Q. The depressive symptoms are no longer present. Can I stop taking my antidepressant medication?

A. Often, women may treat their antidepressant medication as they would a decongestant or pain reliever. The symptoms are no longer present; the medication is no longer needed. However, with antidepressant medication, symptoms reduce and resolve when the medication is actively working. If the medication is stopped, the symptoms may return. Another possible complication is that the woman may experience uncomfortable physical withdrawal symptoms if she stops the medication abruptly. These symptoms are not because the medication is addicting (like alcohol or heroin), but because sudden stopping of any drug that has multiple effects on the body means that the body must readjust. These symptoms feel like mild flu and are not life-threatening.

When women have reached the effective dose of their medication, it is important to address the possible tapering/discontinuing plan of the medication at that time. Generally, from the time the woman has reached an effective dose of medication, discontinuation would be considered 9 months to a year later. If this is a recurring depression, the woman and her physician may discuss longer term medication treatment.
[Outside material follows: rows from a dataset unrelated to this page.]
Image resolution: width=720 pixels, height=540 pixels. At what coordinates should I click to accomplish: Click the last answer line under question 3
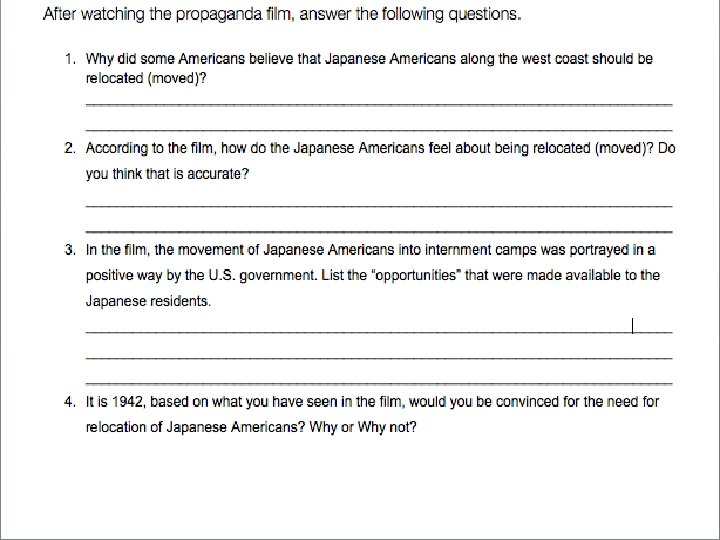click(x=379, y=381)
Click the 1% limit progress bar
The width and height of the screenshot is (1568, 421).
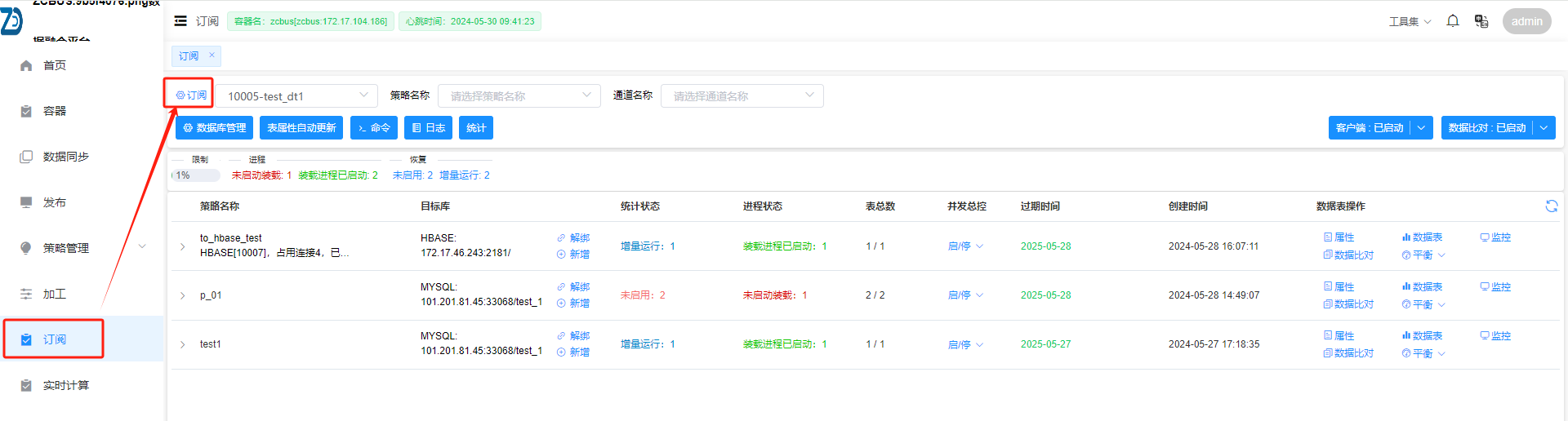[x=196, y=175]
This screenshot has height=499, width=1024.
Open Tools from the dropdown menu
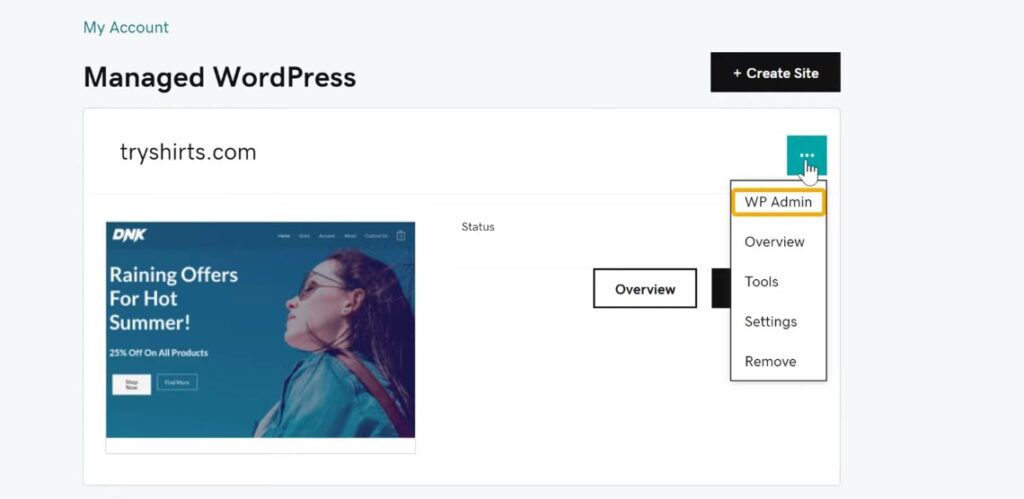point(761,282)
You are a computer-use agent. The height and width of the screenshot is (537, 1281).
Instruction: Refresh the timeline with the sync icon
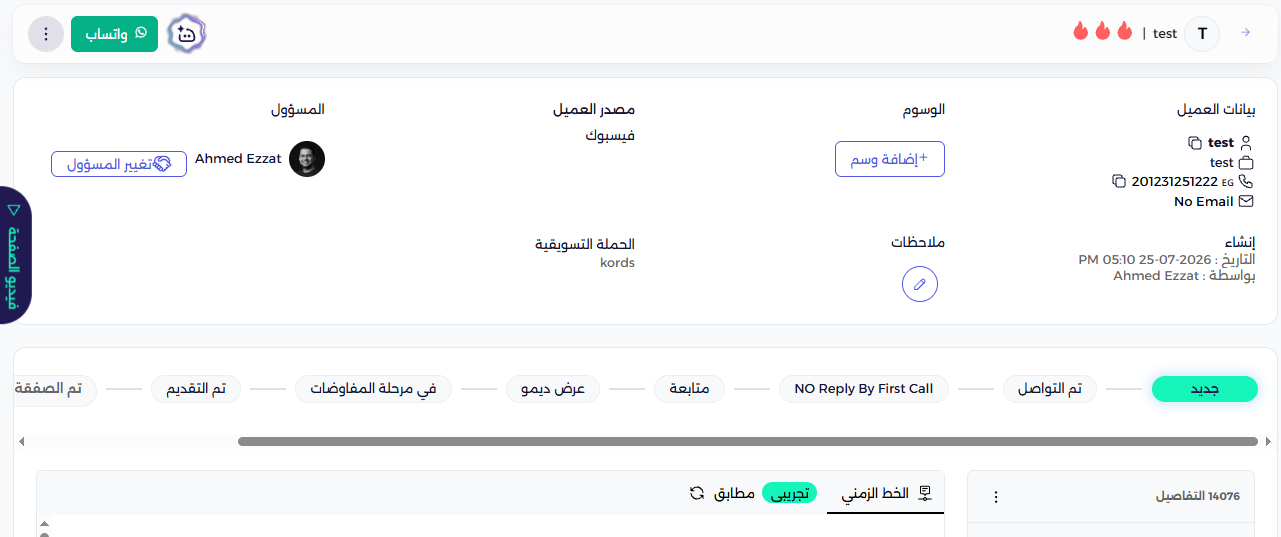(x=697, y=493)
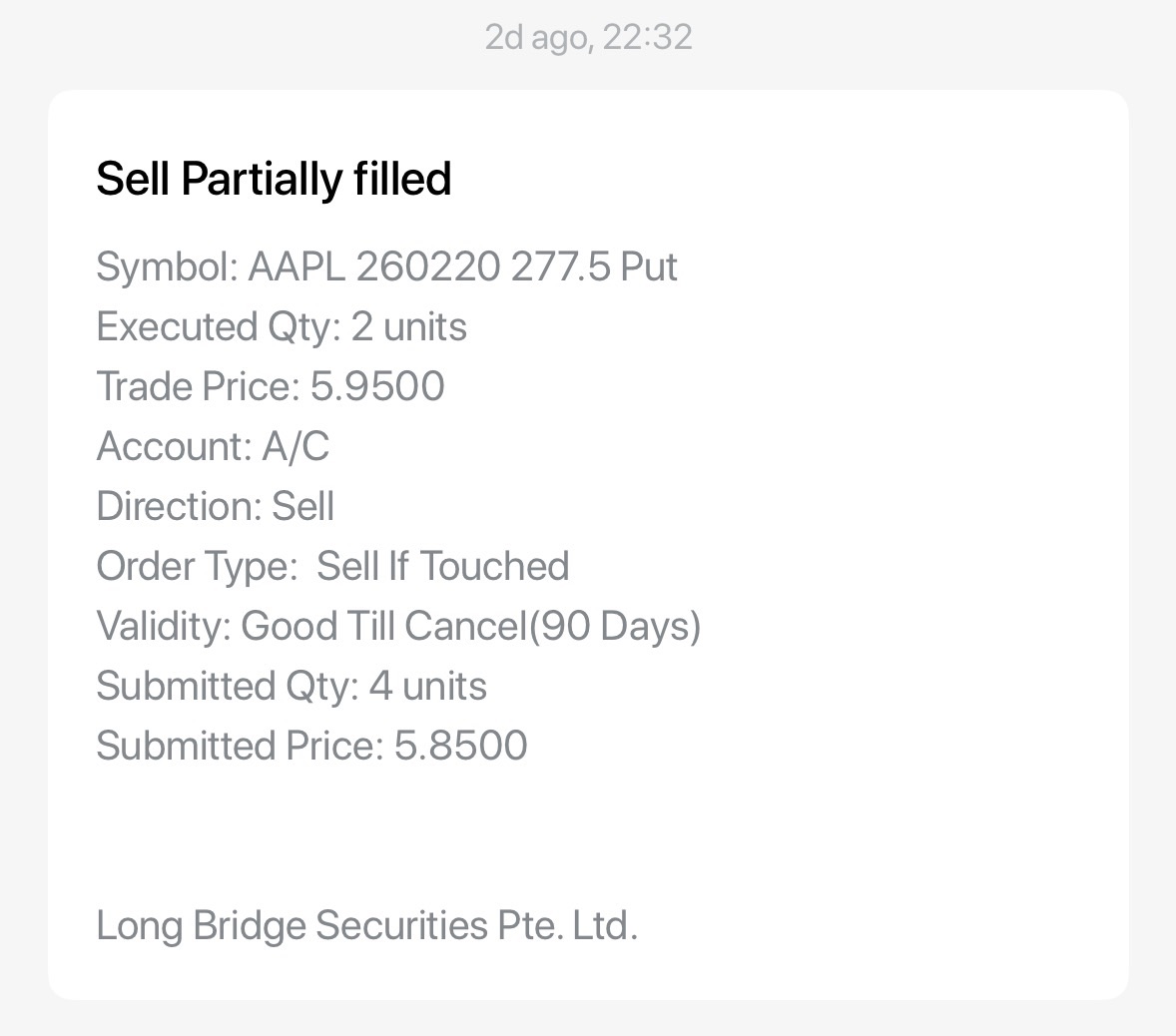Tap the direction value "Sell"
1176x1036 pixels.
tap(303, 506)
Q. If I tell someone about my thoughts or symptoms, won’t I be at risk for losing my baby?

A. The treatment goal is to promote and maintain a healthy mother-infant relationship and bonding. Treatment interventions focus on reducing the mother’s symptoms and increasing the mother’s support systems to allow the mother to continue to care for her infant. In cases of severe symptoms of impulses to harm self or the baby, interventions would focus on the safety of both the mother and the infant until those impulses have resolved. Losing custody of a child is a serious issue that treatment professionals and society try to avoid. This is extremely uncommon in women with postpartum depression. The illness is treatable and rarely if ever results in the mother causing harm to her infant. Sadly, Andrea Yates had postpartum psychosis (not depression) and we hope that her terrible tragedy will bring more attention to mothers in America, who have a high risk for psychiatric complications of childbearing.

Q. What is postpartum psychosis?

A. Postpartum psychosis is much less common and affects 1-2 in 1000 women after having a baby. It typically presents within 1 week and up to 4 weeks after delivery. This condition is an emergency and women will require immediate clinical assessment and treatment.

Symptoms progress quickly from irritability and problems falling asleep, to symptoms of poor concentration, disorganized thinking, unusual behaviors, unusual or irrational beliefs, agitation, and rapid mood changes. They may express significant feelings of guilt regarding her child or spouse. Women may experience major difficulties caring for herself or others (children). Postpartum psychosis has been linked with an increased risk of harming self or others. Postpartum psychosis is most likely a manifestation of bipolar illness (manic depressive illness). Women with this disorder should be preventively treated in the postpartum period.